There are a lot of things that people will advise you to take or to steer away from in your last free year of life before medical school. If you would like the advice of anyone, I guess I am good enough to answer too. I guess I will be "that guy" and offer you the advice of not studying and relaxing. The reasons are many, but I will highlight my main reason.
Medical school is a black hole. It will (and rightly so) consume your every waking thought, your phone conversations to your family and loved ones, your time in the bathroom (shower included sometimes), and, during the first few weeks of classes, it will even invade your dreams. You will be exposed to a pace of learning which you have never experienced before and drug along until you are simply a torso behind the chariot. You may be thinking to yourself, "Well then I'd better start studying now so I can keep up!" Incorrect. Although you will rue the Pineal Gland that was placed inside your body for making you tired, there is enough time every day for you to sit down and learn the material, provided you are studious enough, while you are in medical school. Your life will suck and there will be nothing you can do about it. The world will seem to blur, days will feel like seconds, weeks like days, and months like years. Before you know it, you will be finishing your first year and embarking on your last summer vacation of the rest of your life. Enjoy your time now with every ounce of yourself. Go exploring, do something outrageous, eat something disgusting, and act in a way that you never thought you would act before. Enjoy your life and everything that is around you. There will be no time to miss it.

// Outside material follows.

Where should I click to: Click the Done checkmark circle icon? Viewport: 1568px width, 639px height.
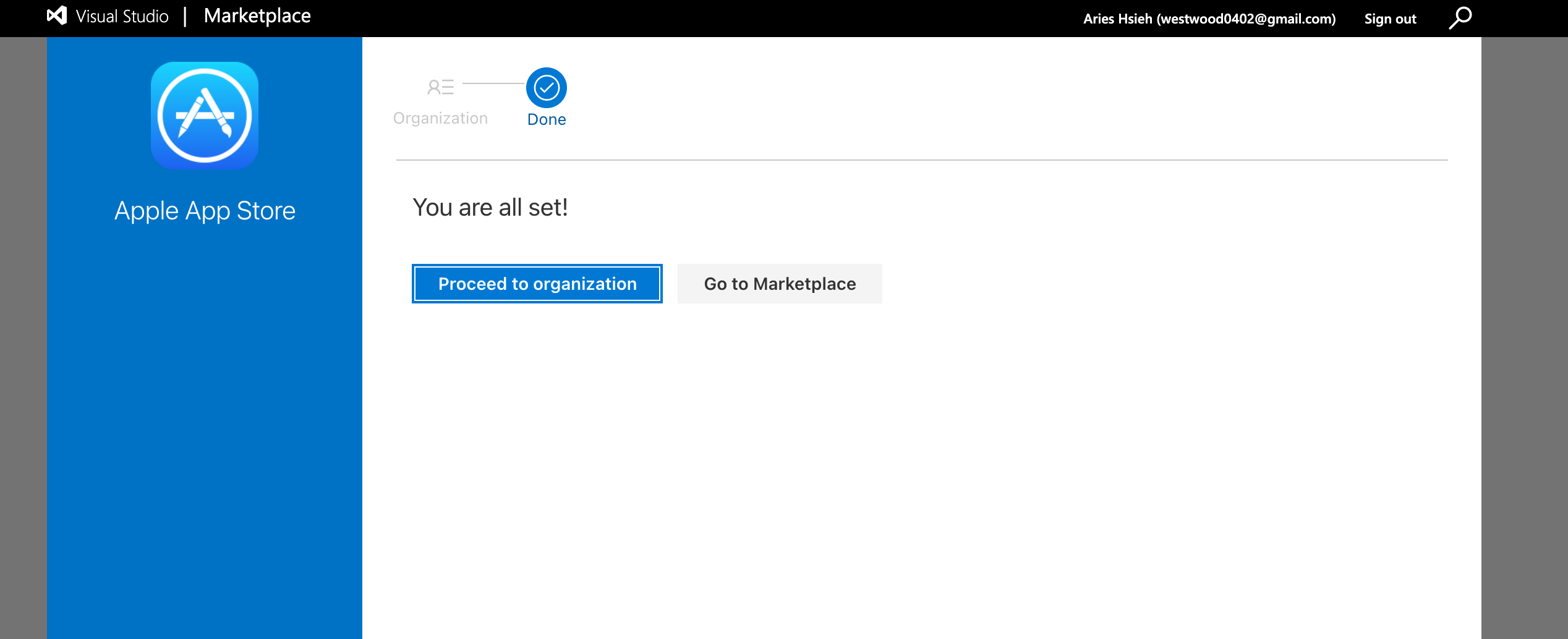[x=547, y=88]
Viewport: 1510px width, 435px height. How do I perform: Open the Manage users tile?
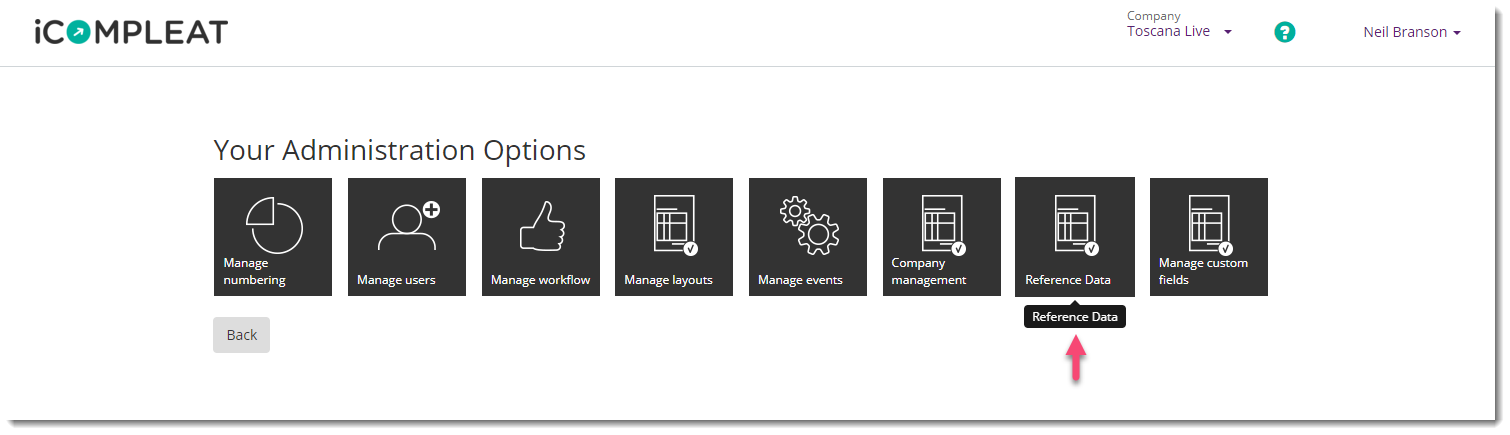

I hope that I did not scare you. I did not want to paint a flowery picture of medical school, but I did not want to scare you either. Instead, I was hoping to show you how I feel that medical school is going for myself personally, and how I wish I would have spent my free time before medical school began.
If you are really looking to "learn" before medical school, then I would possibly pick up an Anatomy Atlas (
Rohen's Atlas is always a good one, IMHO) and familiarize yourself with the pictures. Don't worry about names, innervations, vascular supply, connections, or anything. Simply look at the book and the pictures and see how everything fits together. Since you've already had Anatomy once before you could throw in some jargon, but steer away from trying to teach the material to yourself just yet. Some professors stress different information in their materials, and some names in the book may be presented differently as well (i.e., Ligamentum Teres Hepatis versus Round Ligament of the Liver).
I hope that I provided some insight. Good luck with your year off and congratulations on your acceptance into medical school!